Buying Crypto on Foreign Exchanges? Better Tell the IRS
The IRS may be cracking down on crypto bought on foreign exchanges as part of a technicality involving overseas holdings. Americans who hold more than $10,000 abroad are required to file Foreign Bank and Financial Accounts (FBAR) reports each year with the U.S. Treasury Department. They are also required by the Foreign Account Tax Compliance Act (FATCA) to describe their overseas accounts on Form 8938 of their IRS tax forms. The penalty for non-compliance? A potential $100,000-plus fine, plus prison time.
The IRS has previously defined some tax-related parameters with cryptocurrency – for example, they have made clear that digital currency is defined as property no matter where it was purchased, with holders thus being required to pay capital gains taxes on it. But much to the chagrin of tax professionals, the government has been less clear about whether investors need to file these additional reports about their foreign crypto accounts. Kevin Sweeney, a former federal tax prosecutor currently practicing at Chamberlain Hrdlicka in Philadelphia, calls the government’s lack of direction a “black hole”:
“It would seem awfully unfair if they would expect taxpayers to know [to file the two forms] – and to then issue penalties for taxpayers who didn’t do that – when practitioners can’t even 100 percent figure out if there’s an FBAR requirement,” he said. The American Institute of Certified Public Accountants has attempted to clarify the issue with the IRS but has not received a definitive answer at this time.
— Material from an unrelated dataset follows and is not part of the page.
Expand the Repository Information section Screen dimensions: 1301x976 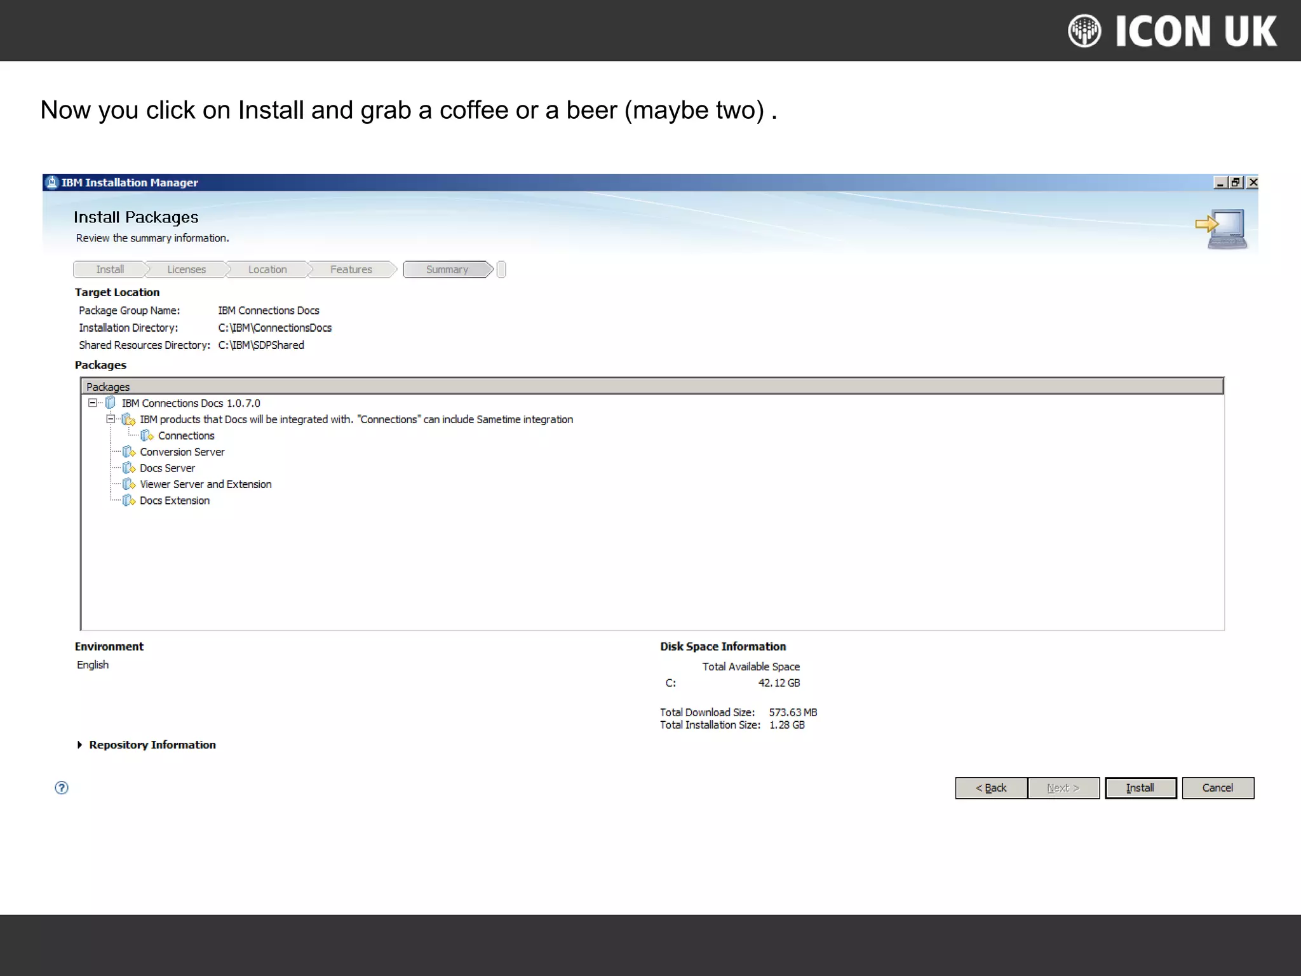80,745
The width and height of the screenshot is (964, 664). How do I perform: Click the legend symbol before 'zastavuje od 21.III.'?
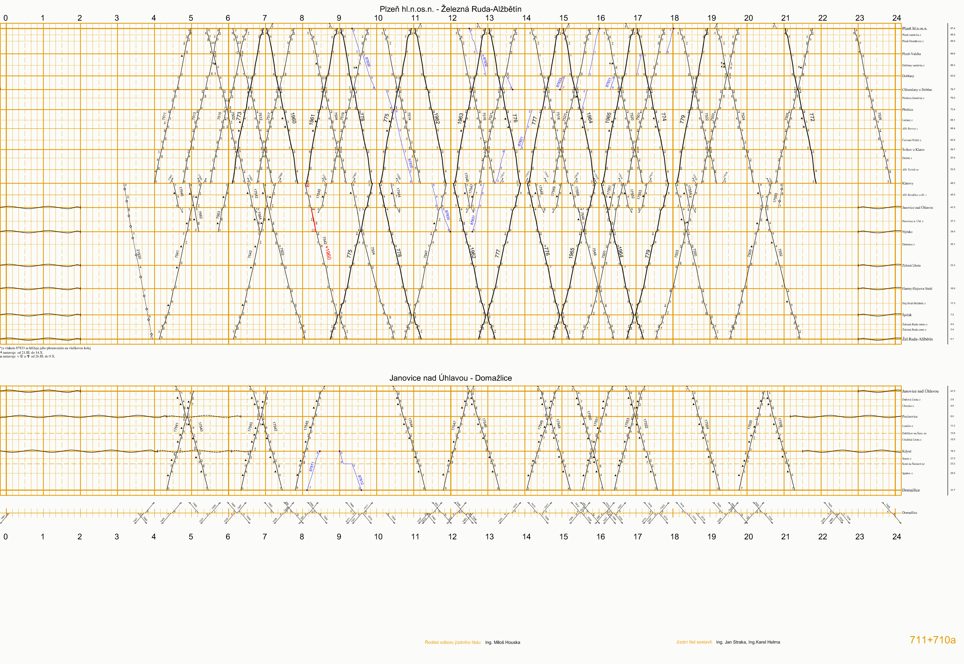[1, 352]
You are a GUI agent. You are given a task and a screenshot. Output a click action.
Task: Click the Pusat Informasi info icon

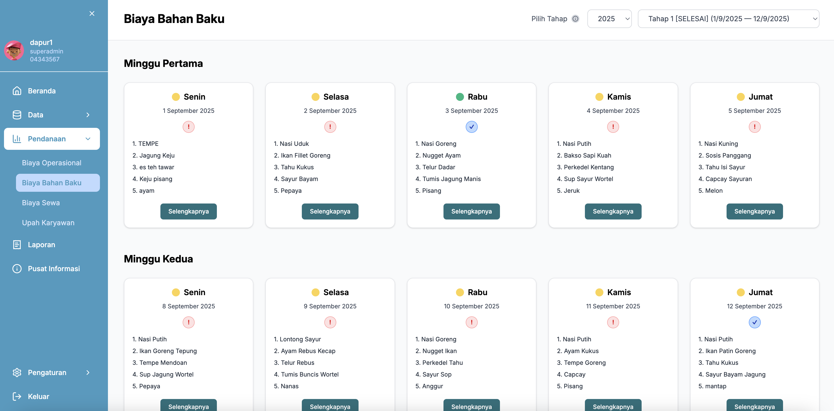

Unfair or not, most specialists still recommend cryptocurrency investors err on the side of caution and file the appropriate paperwork. Selva Ozelli, a lawyer, CPA, and cryptocurrency specialist, cited recent cases involving foreign online gambling accounts as an example.
“A lot of the transactions still take place on foreign cryptocurrency exchanges,” she said. “If you’re using foreign exchanges, it’s going to qualify as a foreign reportable account for FBAR.” With the 8938 being the only tax form that carries a potential felony for failing to file, it is best to complete the forms now – and hope the government clarifies the requirements later.